The task |
Return a copy of every line in the records that includes the word "computer".

Record excerpts |

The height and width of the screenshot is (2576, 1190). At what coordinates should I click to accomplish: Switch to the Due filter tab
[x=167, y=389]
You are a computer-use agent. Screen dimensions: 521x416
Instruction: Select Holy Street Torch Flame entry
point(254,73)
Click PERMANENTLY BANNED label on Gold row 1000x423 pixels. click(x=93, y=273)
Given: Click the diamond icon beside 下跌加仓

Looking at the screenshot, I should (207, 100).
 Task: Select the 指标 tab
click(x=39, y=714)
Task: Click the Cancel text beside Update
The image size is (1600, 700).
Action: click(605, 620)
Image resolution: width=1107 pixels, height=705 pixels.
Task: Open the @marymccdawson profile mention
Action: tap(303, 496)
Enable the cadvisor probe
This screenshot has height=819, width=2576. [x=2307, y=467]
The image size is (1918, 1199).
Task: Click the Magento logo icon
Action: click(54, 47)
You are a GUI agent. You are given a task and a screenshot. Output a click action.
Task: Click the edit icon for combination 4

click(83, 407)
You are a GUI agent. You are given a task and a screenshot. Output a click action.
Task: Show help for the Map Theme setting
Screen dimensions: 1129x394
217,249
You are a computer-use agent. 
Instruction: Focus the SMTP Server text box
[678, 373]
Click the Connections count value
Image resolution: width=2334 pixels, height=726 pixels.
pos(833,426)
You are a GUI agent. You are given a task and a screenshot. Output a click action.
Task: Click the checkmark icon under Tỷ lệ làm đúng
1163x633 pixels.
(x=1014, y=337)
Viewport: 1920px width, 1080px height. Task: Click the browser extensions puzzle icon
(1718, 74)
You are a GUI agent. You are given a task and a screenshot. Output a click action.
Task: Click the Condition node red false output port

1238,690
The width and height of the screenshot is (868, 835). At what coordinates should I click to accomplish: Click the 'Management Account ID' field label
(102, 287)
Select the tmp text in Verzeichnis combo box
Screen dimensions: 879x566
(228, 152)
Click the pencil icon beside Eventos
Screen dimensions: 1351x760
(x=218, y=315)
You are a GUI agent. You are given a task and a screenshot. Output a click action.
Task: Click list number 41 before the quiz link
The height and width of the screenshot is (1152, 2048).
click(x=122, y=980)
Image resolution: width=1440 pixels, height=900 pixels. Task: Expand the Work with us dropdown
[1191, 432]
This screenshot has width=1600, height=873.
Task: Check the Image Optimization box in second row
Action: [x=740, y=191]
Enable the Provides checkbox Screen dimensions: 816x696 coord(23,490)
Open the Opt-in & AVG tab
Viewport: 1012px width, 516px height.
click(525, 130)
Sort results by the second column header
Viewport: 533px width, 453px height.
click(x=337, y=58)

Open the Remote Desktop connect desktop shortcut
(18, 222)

Exercise solution |
You are a computer-use agent. Screen dimensions: 521x416
You are a computer-use agent. 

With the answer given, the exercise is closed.